Problem requirements:
Return only the number of lines in the entries below that hold the word "navigation".

[[ Extracted information open ]]

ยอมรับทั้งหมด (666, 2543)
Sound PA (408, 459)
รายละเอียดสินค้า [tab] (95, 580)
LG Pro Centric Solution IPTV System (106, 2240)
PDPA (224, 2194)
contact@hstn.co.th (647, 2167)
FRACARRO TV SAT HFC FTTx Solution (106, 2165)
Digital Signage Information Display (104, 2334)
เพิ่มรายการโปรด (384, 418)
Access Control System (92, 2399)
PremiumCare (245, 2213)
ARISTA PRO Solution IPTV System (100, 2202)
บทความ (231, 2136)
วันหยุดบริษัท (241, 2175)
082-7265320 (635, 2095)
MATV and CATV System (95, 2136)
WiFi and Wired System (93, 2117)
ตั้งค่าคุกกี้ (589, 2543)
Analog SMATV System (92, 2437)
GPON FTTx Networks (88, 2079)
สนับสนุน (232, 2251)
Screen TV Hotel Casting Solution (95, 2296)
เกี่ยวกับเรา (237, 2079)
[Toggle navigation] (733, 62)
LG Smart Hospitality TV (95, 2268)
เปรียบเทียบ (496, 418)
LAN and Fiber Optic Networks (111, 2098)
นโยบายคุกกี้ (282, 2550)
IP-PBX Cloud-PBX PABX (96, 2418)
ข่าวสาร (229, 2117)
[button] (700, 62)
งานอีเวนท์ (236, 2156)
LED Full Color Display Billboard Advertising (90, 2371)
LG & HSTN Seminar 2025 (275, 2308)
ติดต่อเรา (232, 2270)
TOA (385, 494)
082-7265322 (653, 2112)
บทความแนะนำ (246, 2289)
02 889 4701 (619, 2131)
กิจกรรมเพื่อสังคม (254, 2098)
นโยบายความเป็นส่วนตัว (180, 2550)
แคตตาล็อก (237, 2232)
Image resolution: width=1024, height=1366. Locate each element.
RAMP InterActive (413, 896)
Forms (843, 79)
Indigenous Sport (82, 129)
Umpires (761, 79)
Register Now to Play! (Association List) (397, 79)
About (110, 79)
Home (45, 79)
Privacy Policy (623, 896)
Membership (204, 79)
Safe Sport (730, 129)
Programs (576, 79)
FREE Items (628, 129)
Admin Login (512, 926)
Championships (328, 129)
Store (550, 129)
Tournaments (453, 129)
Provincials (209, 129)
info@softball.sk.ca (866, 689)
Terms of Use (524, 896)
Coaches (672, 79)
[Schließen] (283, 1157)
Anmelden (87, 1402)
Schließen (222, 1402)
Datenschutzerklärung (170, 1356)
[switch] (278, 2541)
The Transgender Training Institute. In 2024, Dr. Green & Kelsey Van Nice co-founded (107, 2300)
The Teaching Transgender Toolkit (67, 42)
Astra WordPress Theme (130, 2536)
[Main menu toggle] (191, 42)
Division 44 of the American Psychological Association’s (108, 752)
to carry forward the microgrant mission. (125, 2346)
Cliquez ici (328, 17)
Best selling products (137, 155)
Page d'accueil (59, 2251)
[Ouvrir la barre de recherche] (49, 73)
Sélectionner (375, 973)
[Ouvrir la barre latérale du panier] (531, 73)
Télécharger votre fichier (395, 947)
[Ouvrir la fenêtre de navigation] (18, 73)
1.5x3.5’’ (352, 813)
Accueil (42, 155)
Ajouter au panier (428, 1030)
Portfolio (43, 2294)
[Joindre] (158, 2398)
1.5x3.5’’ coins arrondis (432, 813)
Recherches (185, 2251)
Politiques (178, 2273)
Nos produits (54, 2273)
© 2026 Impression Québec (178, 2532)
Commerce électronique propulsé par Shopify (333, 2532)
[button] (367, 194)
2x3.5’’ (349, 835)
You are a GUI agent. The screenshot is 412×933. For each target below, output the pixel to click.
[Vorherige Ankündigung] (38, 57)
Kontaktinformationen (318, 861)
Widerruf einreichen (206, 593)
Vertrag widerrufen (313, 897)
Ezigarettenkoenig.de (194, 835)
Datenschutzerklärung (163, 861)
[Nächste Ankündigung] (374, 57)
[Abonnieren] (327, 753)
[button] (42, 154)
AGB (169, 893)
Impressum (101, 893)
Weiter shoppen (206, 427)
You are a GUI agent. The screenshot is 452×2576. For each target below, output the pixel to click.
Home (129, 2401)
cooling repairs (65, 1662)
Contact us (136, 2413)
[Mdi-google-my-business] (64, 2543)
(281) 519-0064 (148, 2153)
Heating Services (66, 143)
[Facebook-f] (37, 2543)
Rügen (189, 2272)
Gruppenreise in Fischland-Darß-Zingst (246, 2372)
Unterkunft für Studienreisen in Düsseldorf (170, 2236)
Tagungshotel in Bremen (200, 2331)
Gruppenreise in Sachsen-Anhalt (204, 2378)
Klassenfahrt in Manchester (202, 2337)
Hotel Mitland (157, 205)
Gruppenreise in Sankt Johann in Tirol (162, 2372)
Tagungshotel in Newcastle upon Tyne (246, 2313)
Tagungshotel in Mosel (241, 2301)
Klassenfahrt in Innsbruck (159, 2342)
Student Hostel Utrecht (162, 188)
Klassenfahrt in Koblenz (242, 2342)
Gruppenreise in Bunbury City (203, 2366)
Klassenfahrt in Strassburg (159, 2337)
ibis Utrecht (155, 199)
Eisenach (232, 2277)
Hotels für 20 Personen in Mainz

[[ Extracted information closed ]]

Task result:
2